_Items from a dataset_
*** Block opens ***
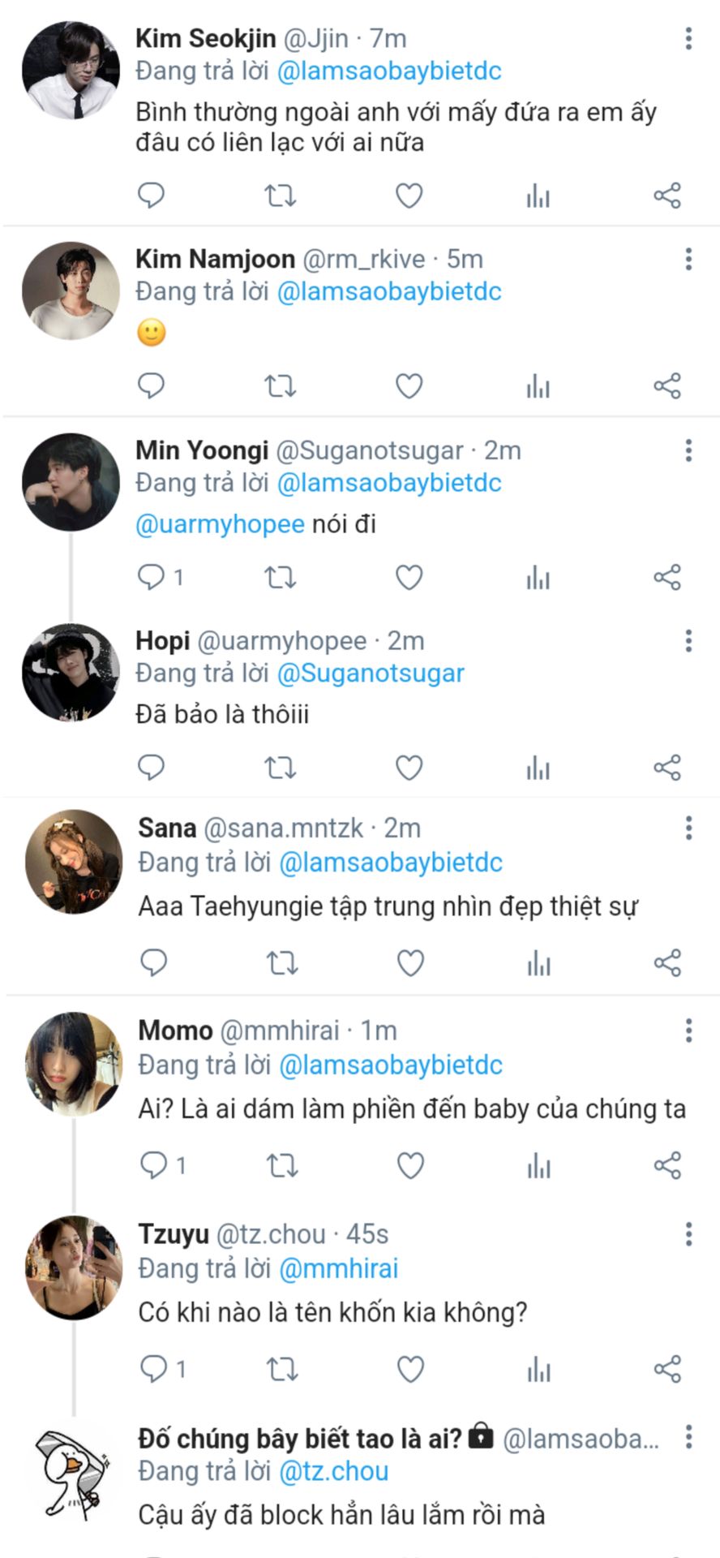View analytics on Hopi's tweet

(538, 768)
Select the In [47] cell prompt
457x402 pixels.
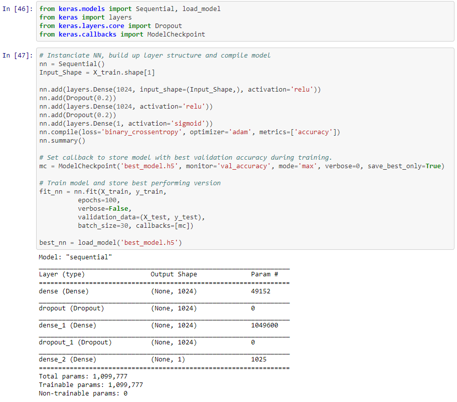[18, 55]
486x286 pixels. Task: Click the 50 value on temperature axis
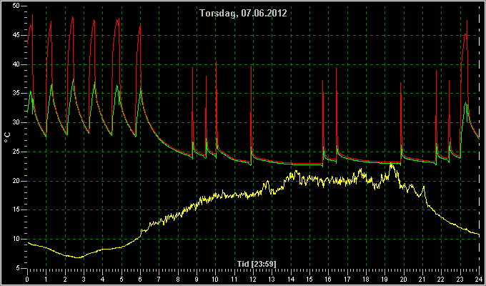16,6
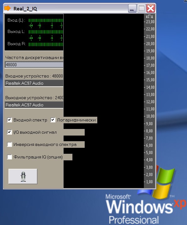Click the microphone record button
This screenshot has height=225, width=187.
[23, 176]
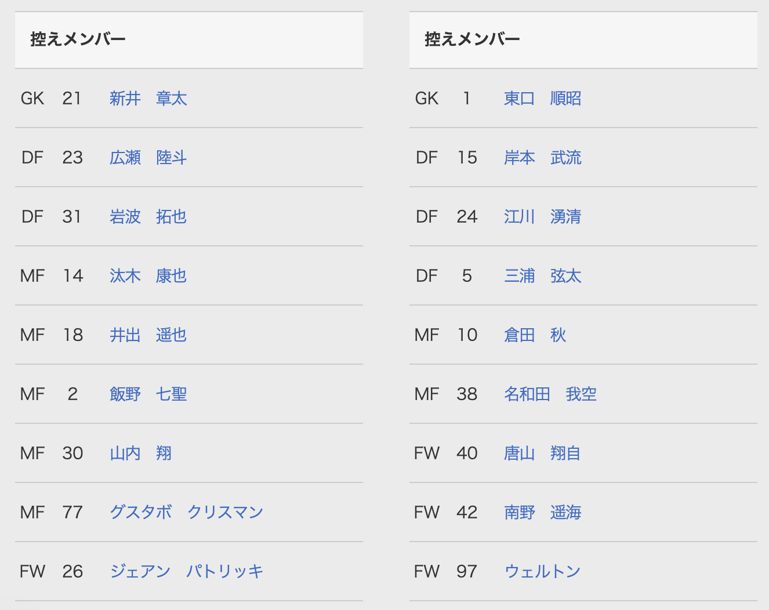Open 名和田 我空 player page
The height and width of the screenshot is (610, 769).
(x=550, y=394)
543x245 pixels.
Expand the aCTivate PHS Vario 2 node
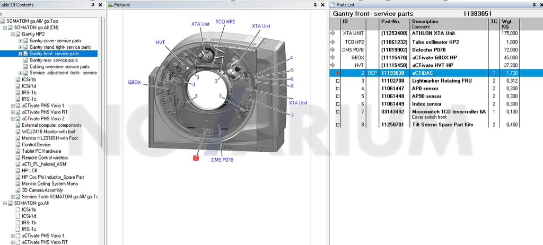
*** Block closes ***
_WORK TASK_
Set down exactly, with no additions, each line from the line that includes "543x245 pixels." to the final line of the entries above; leave pictures out.

_ANSWER_
543x245 pixels.
Expand the aCTivate PHS Vario 2 node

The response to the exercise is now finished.